Activities such as looking at art or curious objects from around the world,
strolling in beautiful gardens, or looking at live animals in the menagerie, were
transferred to new public institutions such as the museum, the public park, and
the zoo (Fisher 1991: 7). In the museum, the public now gained access to once
privately owned artefacts and to sights previously only available to those who
had the means to travel abroad (Griffiths 1996). This change marks the beginning
of what Germain Bazin named ‘the museum age’ (1967).

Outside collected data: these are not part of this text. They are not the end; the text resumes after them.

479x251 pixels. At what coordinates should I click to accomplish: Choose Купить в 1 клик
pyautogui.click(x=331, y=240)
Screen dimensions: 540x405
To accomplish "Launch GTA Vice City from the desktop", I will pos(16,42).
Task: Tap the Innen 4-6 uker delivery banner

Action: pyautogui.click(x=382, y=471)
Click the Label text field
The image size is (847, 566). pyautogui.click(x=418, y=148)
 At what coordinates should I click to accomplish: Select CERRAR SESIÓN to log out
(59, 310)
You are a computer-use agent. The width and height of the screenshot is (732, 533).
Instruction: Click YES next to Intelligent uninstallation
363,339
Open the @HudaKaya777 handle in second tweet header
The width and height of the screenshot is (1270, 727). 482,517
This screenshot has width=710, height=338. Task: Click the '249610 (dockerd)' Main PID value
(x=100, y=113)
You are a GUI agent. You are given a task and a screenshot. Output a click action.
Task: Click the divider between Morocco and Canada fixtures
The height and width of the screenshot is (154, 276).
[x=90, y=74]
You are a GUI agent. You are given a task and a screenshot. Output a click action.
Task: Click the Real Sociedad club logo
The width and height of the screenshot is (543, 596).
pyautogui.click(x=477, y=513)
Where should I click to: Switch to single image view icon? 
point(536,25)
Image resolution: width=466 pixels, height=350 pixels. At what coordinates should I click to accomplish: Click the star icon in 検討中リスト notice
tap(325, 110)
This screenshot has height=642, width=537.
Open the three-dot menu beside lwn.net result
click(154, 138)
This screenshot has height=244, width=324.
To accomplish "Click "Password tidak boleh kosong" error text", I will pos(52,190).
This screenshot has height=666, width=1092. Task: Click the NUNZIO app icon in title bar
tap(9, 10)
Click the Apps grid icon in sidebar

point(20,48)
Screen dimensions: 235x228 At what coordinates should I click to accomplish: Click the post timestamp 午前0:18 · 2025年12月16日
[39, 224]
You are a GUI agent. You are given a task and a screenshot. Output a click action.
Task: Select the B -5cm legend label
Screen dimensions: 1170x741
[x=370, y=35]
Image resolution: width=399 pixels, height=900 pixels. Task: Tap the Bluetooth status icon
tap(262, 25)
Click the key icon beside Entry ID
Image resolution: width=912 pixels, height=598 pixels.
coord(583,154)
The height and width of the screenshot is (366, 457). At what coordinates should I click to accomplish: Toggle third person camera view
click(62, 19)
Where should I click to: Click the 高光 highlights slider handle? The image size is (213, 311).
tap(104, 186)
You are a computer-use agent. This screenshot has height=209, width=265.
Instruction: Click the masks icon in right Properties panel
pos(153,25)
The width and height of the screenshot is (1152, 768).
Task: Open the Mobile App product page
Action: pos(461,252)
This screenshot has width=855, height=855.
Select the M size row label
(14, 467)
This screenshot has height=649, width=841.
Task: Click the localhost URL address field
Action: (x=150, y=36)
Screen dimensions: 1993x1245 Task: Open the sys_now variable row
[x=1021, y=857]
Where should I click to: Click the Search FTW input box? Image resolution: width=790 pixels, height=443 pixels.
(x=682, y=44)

This process of democratization involved a redistribution of wealth and,
importantly, of access to knowledge. It also involved the dissemination of the
ideals of democracy. The ‘treasure’ which found its way into the public
museums of Europe and the New World became a means of communicating
democratic ideals. In France, the Louvre, which opened in 1793, was one of the
means by which the ideals of post-Revolutionary democracy were constructed
and disseminated (Hooper-Greenhill 1992: 171–3). The Louvre represented
not only the new post-Revolutionary values of liberty, fraternity and equality,
but also the French nation to itself. It contained French private, court and
church art collections seized during the 1789 revolution, and art from other
parts of Europe, including famous antiquities from Rome, ransacked by the
Revolutionary armies. The Louvre came to aggrandize Napoleon himself, as the
Revolutionary state became the Napoleonic Empire (Belting 2001: 29).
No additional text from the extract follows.